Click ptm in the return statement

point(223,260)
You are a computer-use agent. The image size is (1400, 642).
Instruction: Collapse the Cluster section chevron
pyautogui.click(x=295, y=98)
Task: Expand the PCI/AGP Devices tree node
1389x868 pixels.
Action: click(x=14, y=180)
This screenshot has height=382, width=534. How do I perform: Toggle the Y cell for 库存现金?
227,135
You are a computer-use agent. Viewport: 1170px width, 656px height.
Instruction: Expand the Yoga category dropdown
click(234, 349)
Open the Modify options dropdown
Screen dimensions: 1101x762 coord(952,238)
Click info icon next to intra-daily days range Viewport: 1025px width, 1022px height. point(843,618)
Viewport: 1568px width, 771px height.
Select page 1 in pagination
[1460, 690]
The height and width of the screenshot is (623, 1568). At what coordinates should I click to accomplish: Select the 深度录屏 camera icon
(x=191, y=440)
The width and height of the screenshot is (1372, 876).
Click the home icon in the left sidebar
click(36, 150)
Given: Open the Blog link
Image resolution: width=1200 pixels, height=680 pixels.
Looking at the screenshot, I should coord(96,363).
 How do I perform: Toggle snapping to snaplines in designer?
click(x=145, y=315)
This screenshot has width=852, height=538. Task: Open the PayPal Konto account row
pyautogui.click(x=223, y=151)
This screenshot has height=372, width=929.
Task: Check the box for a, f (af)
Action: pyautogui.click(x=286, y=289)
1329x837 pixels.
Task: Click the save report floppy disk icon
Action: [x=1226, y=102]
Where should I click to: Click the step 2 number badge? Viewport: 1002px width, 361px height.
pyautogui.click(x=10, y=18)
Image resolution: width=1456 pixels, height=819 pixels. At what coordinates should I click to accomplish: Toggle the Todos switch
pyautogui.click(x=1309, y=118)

○ ○ ○ ○ ○ ○ ○

◆ Aufgabe ◆
Schreibe sämtliche Zeilen oben Wort für Wort und ohne jede Änderung noch einmal ab.

◆ Lösung ◆
Click ptm in the return statement

point(223,260)
You are a computer-use agent. The image size is (1400, 642).
Instruction: Collapse the Cluster section chevron
pyautogui.click(x=295, y=98)
Task: Expand the PCI/AGP Devices tree node
1389x868 pixels.
Action: click(x=14, y=180)
This screenshot has height=382, width=534. How do I perform: Toggle the Y cell for 库存现金?
227,135
You are a computer-use agent. Viewport: 1170px width, 656px height.
Instruction: Expand the Yoga category dropdown
click(234, 349)
Open the Modify options dropdown
Screen dimensions: 1101x762 coord(952,238)
Click info icon next to intra-daily days range Viewport: 1025px width, 1022px height. point(843,618)
Viewport: 1568px width, 771px height.
Select page 1 in pagination
[1460, 690]
The height and width of the screenshot is (623, 1568). At what coordinates should I click to accomplish: Select the 深度录屏 camera icon
(x=191, y=440)
The width and height of the screenshot is (1372, 876).
Click the home icon in the left sidebar
click(36, 150)
Given: Open the Blog link
Image resolution: width=1200 pixels, height=680 pixels.
Looking at the screenshot, I should coord(96,363).
 How do I perform: Toggle snapping to snaplines in designer?
click(x=145, y=315)
This screenshot has width=852, height=538. Task: Open the PayPal Konto account row
pyautogui.click(x=223, y=151)
This screenshot has height=372, width=929.
Task: Check the box for a, f (af)
Action: pyautogui.click(x=286, y=289)
1329x837 pixels.
Task: Click the save report floppy disk icon
Action: [x=1226, y=102]
Where should I click to: Click the step 2 number badge? Viewport: 1002px width, 361px height.
pyautogui.click(x=10, y=18)
Image resolution: width=1456 pixels, height=819 pixels. At what coordinates should I click to accomplish: Toggle the Todos switch
pyautogui.click(x=1309, y=118)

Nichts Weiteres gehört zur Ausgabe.